American writer of fiction and poetry (1940–2023)

Russell Earl Banks (March 28, 1940 – January 8, 2023) was an American writer of fiction and poetry. His novels are known for "detailed accounts of domestic strife and the daily struggles of ordinary often-marginalized characters". He drew from his own childhood in the working class, but also from the larger world, such as his years in Jamaica. His novels often reflect "moral themes and personal relationships".

Banks was a member of the International Parliament of Writers and a member of the American Academy of Arts and Letters.

== Life and career ==
Russell Earl Banks was born in Newton, Massachusetts, on March 28, 1940, and grew up "in relative poverty." He was the son of Florence (née Taylor), a homemaker, and Earl Banks, a plumber, and was raised in Barnstead, New Hampshire. His father deserted the family when Banks was aged 12, making their survival even more difficult.

Awarded a scholarship to attend Colgate University, Banks dropped out six weeks into university and traveled south instead, with the "intention of joining Fidel Castro's insurgent army in Cuba, but wound up working in a department store in Lakeland, Florida".

He married Darlene Bennett, who was working as a sales clerk at the time.
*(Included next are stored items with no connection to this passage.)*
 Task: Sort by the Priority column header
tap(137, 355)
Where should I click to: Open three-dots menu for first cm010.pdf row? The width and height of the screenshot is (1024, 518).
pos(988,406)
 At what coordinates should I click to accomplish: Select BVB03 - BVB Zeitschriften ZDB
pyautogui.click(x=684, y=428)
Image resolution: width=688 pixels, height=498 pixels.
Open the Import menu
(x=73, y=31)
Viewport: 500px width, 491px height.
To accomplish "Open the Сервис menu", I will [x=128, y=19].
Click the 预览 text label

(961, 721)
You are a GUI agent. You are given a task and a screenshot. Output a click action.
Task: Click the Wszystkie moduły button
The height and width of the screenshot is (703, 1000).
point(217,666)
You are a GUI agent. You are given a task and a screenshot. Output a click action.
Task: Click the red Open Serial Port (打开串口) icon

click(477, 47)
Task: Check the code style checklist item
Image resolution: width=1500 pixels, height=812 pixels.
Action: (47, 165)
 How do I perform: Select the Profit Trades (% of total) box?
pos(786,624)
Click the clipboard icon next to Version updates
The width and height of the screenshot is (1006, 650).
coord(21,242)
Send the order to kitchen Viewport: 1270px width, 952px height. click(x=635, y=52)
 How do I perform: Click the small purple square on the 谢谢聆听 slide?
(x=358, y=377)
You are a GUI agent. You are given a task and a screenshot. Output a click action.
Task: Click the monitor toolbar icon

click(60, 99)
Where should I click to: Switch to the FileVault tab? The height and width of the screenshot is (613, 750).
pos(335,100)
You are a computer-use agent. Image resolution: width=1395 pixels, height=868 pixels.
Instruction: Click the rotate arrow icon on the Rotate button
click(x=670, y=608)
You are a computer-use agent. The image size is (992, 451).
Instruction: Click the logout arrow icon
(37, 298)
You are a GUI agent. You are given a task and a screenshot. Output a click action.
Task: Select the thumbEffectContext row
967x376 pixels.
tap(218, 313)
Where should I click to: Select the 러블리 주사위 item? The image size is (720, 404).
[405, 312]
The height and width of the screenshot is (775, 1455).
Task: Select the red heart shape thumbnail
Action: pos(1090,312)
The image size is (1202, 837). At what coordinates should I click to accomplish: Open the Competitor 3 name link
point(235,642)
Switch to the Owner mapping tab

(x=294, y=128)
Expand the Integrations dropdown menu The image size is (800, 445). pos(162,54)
They had one daughter and later divorced.

According to an interview with The Independent, he started to write when he was living in Miami in the late 1950s. In a separate interview with The Paris Review, he said the writing came after his return to New England in 1964 and settling in Boston. He married Mary Gunst. They had three daughters together before getting divorced in 1977.

Supportive of his writing, the Gunst family paid for him to attend the University of North Carolina at Chapel Hill during their early marriage; he graduated in 1967. In Chapel Hill, Banks was involved in Students for a Democratic Society and protest during the Civil Rights Movement.

In 1976, he was awarded a Guggenheim Fellowship.

Several years after his divorce, Banks married Kathy Walton, an editor at Harper & Row, in 1982. They divorced in 1988. In the early 1980s, he started spending most of the year in Keene, New York, a town in the Adirondacks. In 1989, he married poet Chase Twichell. They were married until his death in 2023, often residing in a second home in Miami.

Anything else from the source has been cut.